_WHAT YOU NEED TO DO:_
Retype, word for word, only the lines from the one containing "Given: Select Stallion" through the last line of the listing below. Pictures do not belong in the result.

_RECORDS FOR PROCESSING:_
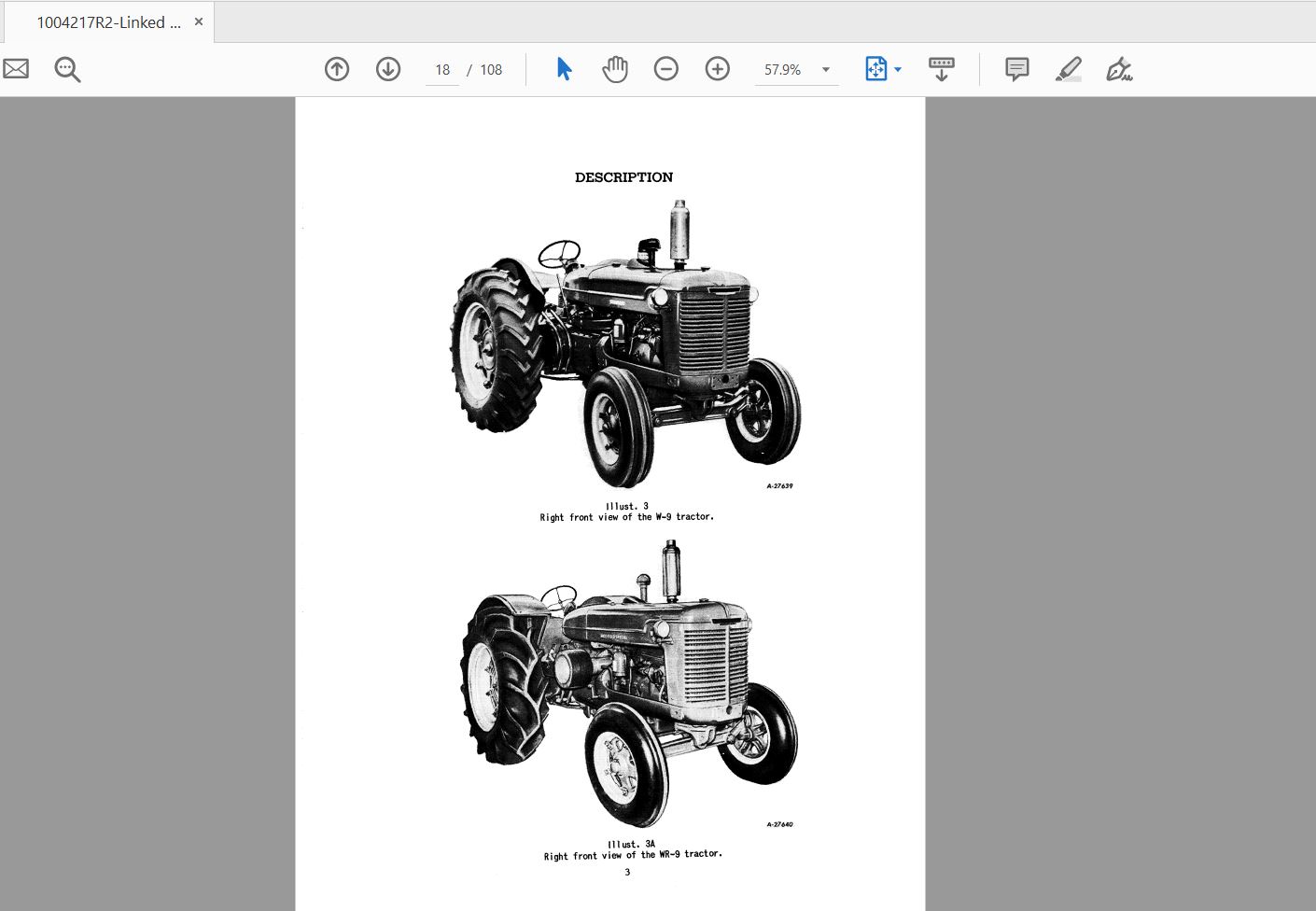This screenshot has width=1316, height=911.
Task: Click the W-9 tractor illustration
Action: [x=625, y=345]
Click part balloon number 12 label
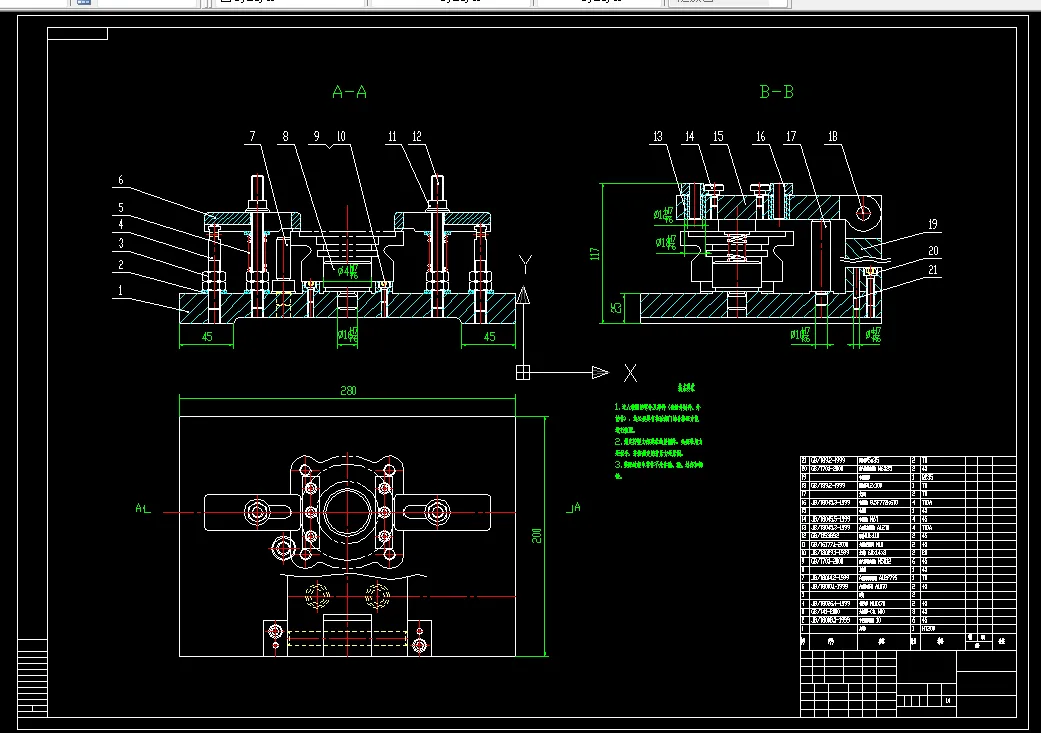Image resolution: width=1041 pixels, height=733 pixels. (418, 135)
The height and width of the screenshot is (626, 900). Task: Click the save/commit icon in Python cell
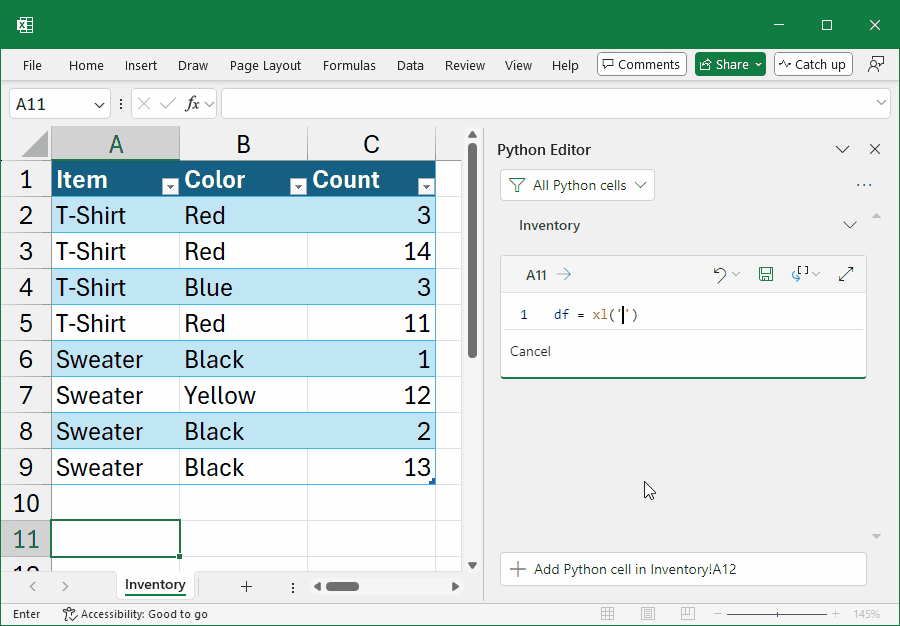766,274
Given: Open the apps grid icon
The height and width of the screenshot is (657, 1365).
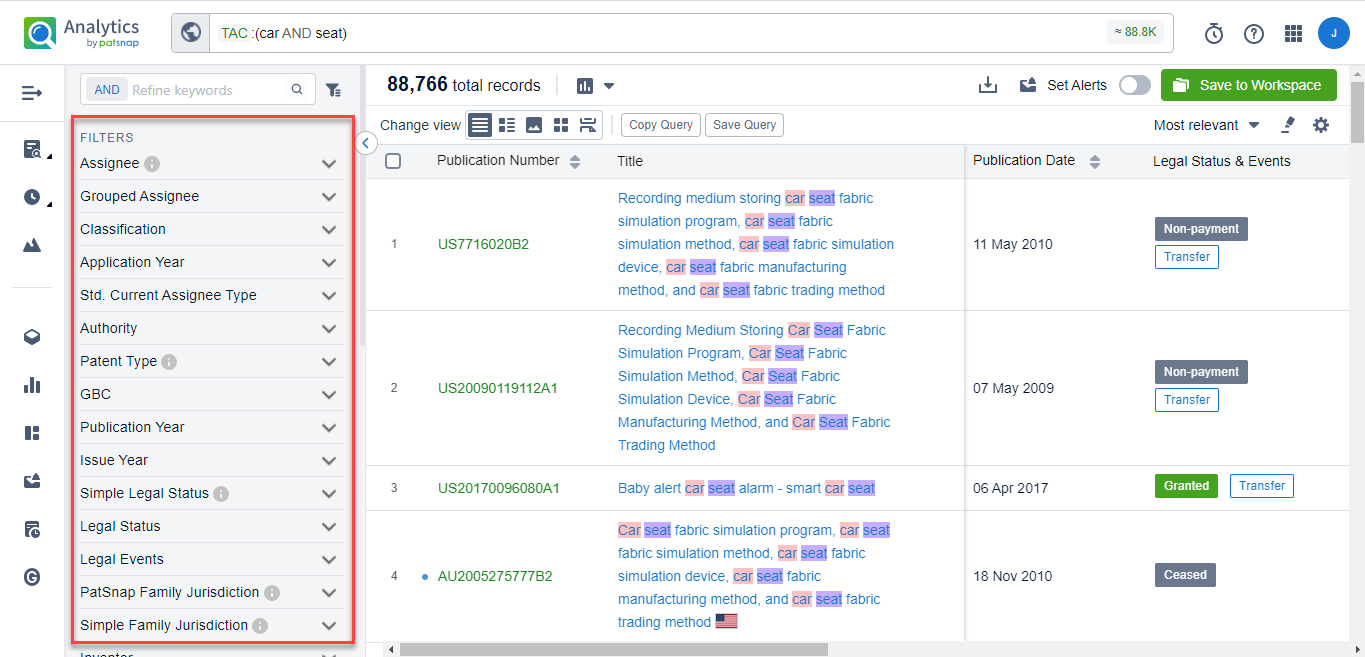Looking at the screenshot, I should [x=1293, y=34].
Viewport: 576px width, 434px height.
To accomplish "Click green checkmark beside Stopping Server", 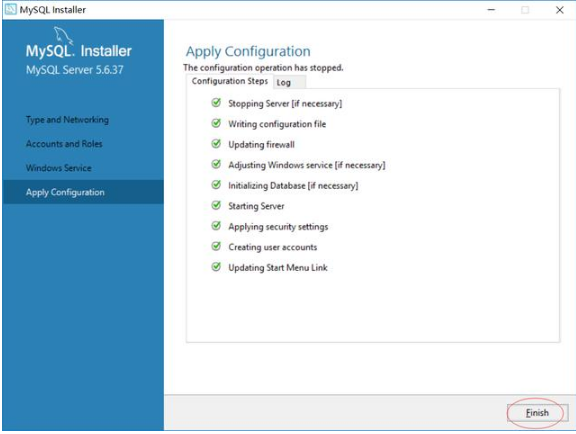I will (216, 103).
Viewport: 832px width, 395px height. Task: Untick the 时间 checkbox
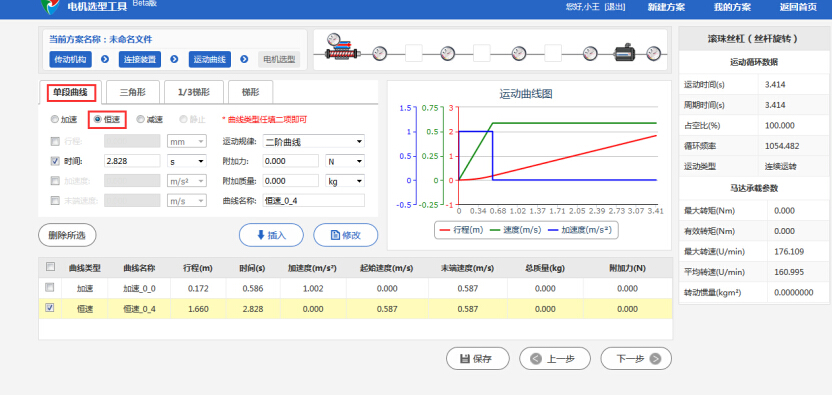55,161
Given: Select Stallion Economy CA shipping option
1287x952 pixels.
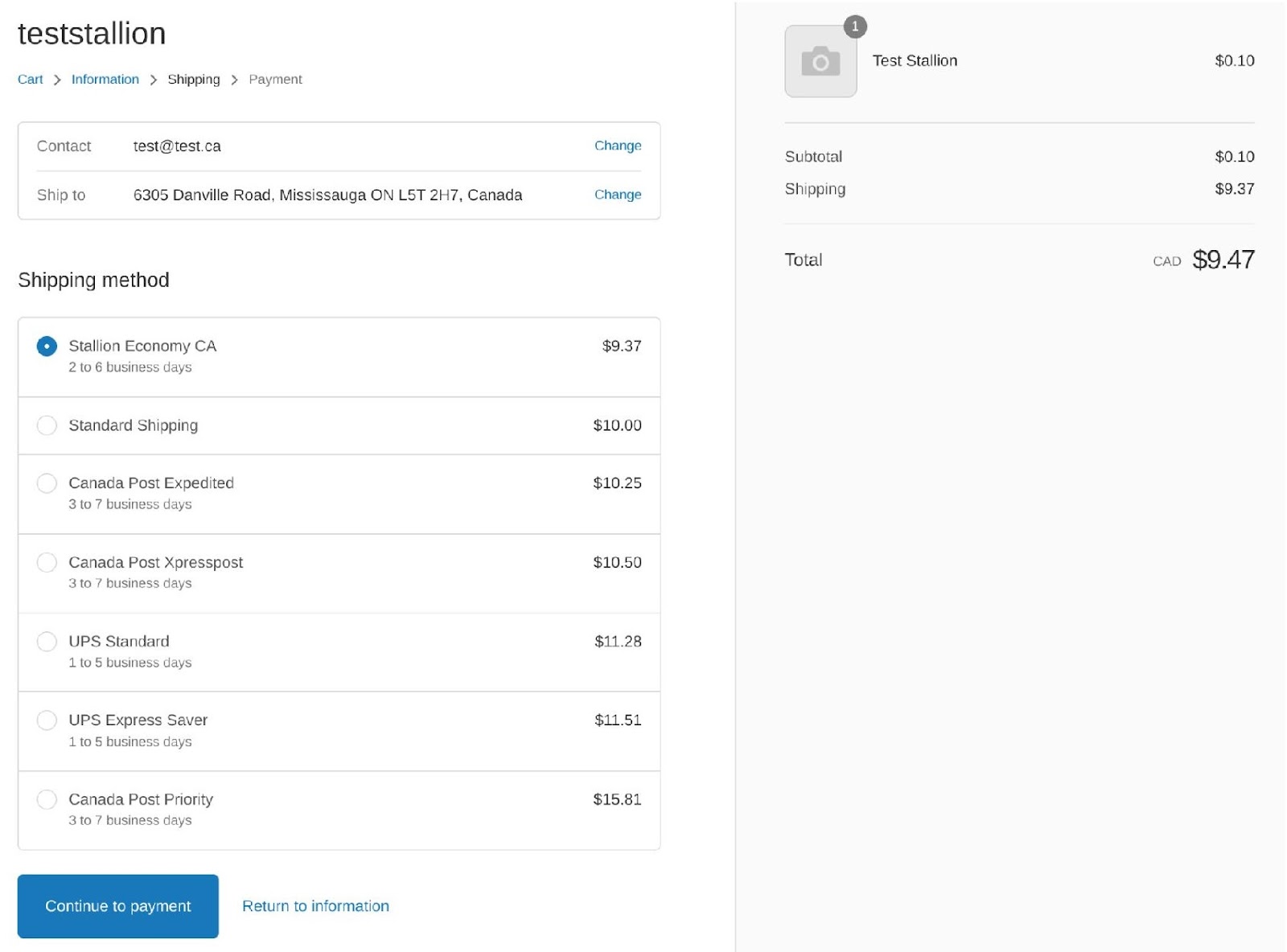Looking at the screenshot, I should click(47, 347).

_RESPONSE:_
Given: Select Stallion Economy CA shipping option
1287x952 pixels.
Looking at the screenshot, I should click(47, 347).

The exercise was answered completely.